__Exercise objective__: In the text on building a carvel rowing boat, rename "plank" to "strake" throughout the passage starting with "Here we're set" and going on through "be dead on.", then give that passage with the change made.

__Document__:
# Construction of a carvel rowing boat



## Scotach (Jun 28, 2008)

*The Davis 14'*

OK, here's my first installment on my LJ's blog. Since there is much involved in the construction of a boat, and I have about 400 photos, I'll try to show to my best ability, the most major stages of construction. We built 2 Davis boats over the past 6 months, one 14' and one 16'. The boat shown here is the 14'. Prior to physically building the boat came the lofting full size on the floor. Alright, let's get started, so sit back, relax, and enjoy the show.









Here we've built a strong back, set up the molds, placed the ribands and are lining out the frames spacing.









Once we liked the frames spacing we worked out, we began to frame the boat. Frames came right from the steam box and were bent onto the boat, clamped and let sit to cool.









At this stage all frames are on the boat, we've lined out the planks on the frames and are spiling the first plank.









Most of the planks are on at this stage, she's looking like a boat now. Has anyone got clamp?









Here we're set up to spile the last plank. This plank above all has to be hewn carefully, it's a friction fit when placed on the boat, so all measuring and bevels have to be dead on.









And here she is all planked up, you can see the shutter plank on the right side of the boat. It is still standing proud before hand planing. Notice only one clamp, the rest of the plank is held on by friction.









All the planks are on the boat, and have been faired. Now comes caulking the plank seams. We're using cotton for this. The wet is from linseed oil, used to lubricate the seam for ease of caulking.

__Data provided__:
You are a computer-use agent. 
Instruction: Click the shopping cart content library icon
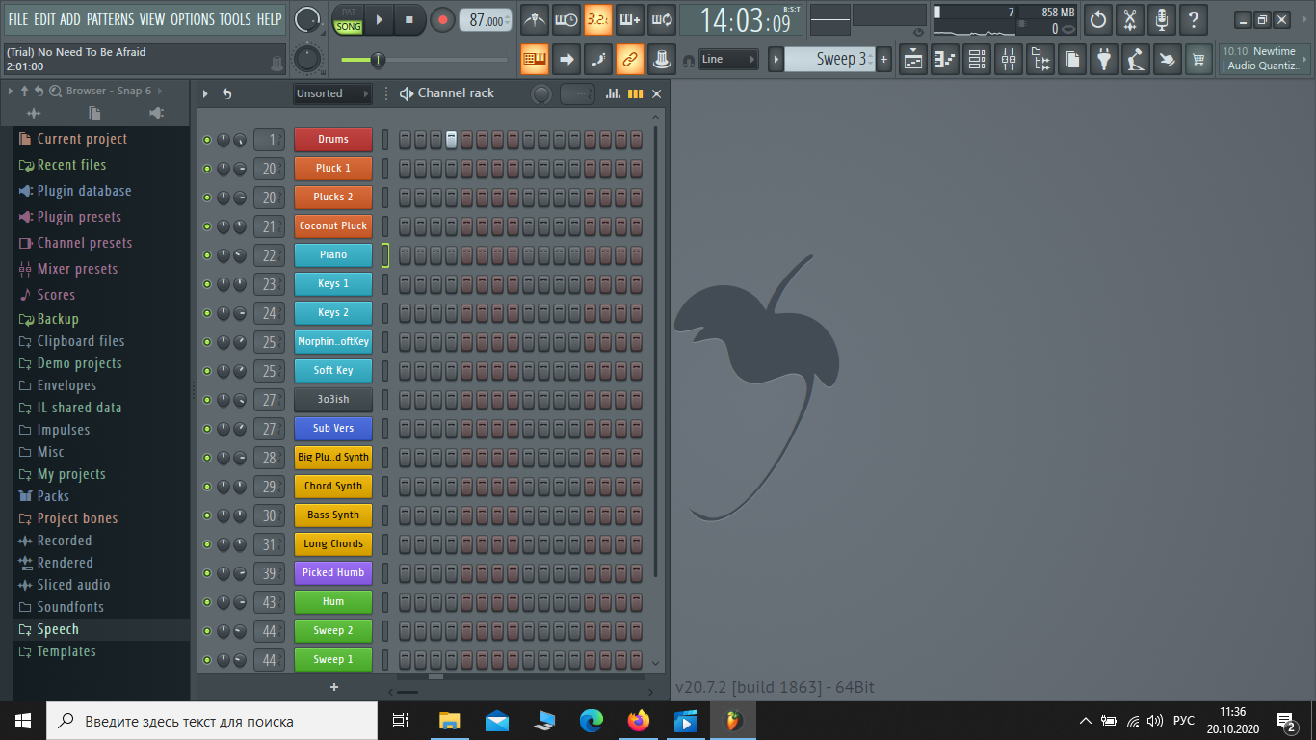(1198, 60)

__Answer below__:
Here we're set up to spile the last strake. This strake above all has to be hewn carefully, it's a friction fit when placed on the boat, so all measuring and bevels have to be dead on.